D’Annunzio era un fascista tiepido, convinto o cosa?

Qui si innesta un’altra questione per cui D’Annunzio è stato interpretato come cantore del fascismo. E’ vero il contrario: fu il fascismo a appropriarsi di tanti miti e riti che D’Annunzio aveva inventato durante l’impresa fiumana. Però è altrettanto falso affermare che fosse del tutto estraneo al fascismo perché D’Annunzio era semmai critico verso ciò che il fascismo diventa dopo il 1925, ma il sansepolcrismo è un’area culturale in cui si ritrova e che ha radici nel sindacalismo rivoluzionario di Sorel. Né possiamo fare di D’Annunzio un antifascista.

Defascistizzare D’Annunzio e il Vittoriale è un’operazione possibile?

E’ un’idea che non condivido perché un monumento ha senso nel suo contesto storico. Cioè non possiamo fare del Colosseo un simbolo della fratellanza tra cristiani e pagani. Il Vittoriale è la testimonianza di un uomo che ha vissuto un periodo di quella storia sia nella fase di adesione ideale sia nella fase di critica.

In cosa D’Annunzio fu moderno?

Ha inventato tutto quello che si poteva inventare agli inizi del Novecento.

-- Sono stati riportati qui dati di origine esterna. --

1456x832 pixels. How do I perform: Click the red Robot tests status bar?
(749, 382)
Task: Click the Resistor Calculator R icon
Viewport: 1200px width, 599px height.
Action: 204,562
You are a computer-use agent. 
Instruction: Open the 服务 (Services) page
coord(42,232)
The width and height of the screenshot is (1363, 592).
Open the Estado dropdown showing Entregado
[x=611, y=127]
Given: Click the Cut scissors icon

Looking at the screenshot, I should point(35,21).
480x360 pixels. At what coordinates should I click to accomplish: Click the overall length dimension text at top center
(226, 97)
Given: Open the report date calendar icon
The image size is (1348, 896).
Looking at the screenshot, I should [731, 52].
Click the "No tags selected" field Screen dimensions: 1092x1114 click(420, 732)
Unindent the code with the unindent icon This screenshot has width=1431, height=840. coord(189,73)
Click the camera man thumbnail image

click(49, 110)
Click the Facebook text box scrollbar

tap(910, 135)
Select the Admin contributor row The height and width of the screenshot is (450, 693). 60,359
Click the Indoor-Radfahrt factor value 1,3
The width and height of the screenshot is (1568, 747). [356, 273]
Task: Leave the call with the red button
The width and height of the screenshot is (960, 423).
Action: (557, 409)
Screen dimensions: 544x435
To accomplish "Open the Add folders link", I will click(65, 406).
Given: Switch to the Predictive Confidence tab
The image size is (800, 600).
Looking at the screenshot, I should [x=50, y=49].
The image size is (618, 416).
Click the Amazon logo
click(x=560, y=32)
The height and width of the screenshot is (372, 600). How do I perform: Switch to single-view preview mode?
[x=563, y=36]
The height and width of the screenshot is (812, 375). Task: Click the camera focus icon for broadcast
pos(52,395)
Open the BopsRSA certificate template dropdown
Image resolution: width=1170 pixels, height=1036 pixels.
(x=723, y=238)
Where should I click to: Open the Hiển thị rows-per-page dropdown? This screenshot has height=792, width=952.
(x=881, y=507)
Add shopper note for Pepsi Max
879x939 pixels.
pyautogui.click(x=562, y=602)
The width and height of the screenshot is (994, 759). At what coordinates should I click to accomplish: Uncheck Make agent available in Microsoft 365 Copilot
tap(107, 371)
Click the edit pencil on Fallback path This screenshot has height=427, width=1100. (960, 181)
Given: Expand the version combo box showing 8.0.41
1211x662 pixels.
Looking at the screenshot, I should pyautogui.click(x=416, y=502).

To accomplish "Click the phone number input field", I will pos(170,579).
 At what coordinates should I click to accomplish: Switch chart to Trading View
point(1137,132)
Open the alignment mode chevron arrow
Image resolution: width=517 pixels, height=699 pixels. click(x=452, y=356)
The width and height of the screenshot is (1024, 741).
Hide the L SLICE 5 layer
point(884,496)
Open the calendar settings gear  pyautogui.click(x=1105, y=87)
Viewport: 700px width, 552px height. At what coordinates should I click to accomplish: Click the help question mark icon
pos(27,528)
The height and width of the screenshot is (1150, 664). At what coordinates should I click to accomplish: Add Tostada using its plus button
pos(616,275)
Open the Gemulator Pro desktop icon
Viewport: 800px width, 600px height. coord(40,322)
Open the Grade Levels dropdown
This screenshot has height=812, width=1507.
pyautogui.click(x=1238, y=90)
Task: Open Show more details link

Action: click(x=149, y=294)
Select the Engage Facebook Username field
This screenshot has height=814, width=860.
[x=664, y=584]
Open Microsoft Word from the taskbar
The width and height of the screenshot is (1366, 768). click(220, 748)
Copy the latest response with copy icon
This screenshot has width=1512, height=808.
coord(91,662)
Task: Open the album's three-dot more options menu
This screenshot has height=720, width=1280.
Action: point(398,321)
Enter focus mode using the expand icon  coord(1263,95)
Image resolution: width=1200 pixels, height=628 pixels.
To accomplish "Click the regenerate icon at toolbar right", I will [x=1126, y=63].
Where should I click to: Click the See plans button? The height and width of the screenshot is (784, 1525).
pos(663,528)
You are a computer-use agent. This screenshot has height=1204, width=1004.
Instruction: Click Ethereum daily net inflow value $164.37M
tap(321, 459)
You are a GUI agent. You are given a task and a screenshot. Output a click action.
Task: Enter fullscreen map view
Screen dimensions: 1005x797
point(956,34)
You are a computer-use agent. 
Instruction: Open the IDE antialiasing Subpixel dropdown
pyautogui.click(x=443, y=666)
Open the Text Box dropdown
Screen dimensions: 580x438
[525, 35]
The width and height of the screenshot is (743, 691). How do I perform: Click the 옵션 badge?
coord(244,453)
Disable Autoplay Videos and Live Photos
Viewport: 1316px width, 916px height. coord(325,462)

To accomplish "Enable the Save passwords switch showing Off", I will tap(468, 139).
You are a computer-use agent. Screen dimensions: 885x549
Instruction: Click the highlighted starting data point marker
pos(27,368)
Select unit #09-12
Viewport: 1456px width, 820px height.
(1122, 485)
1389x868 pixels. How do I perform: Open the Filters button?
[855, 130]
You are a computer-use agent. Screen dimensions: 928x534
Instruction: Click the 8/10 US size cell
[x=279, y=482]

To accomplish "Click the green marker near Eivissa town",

Parole come scudetto, tramezzino, automobile, velivolo, sono tutte invenzioni sue. E ancora l’idea di mettere il linguaggio al servizio della pubblicità, dalla Rinascente al liquore Aurum. Ma l’eredità principale è la voglia di superare il limite. L’essenza della modernità.

Parliamo del suo libro, e dei rapporti con Pirandello

Pirandello sputò sempre veleno contro D’Annunzio però io ho scoperto che nella pagina finale di Uno nessuno centomila il romanzo si chiude ricalcando una pagina dannunziana del Vangelo secondo l’avversario. Il mio libro parla di questo. Insomma Pirandello formalmente lo criticava ma sotto sotto lo utilizzava anche come modello stilistico. La cosa non poteva che essere consapevole anche se non fu mai ammessa da Pirandello.

Che era poi più fascista di D’Annunzio…

Pirandello prende la tessera del Pnf nel 1925 dopo il delitto Matteotti. In quell’occasione invece D’Annunzio fu critico verso Mussolini. D’Annunzio non sposò mai il regime, tranne – in quanto fervente nazionalista – per quanto riguarda l’espansionismo in Africa orientale.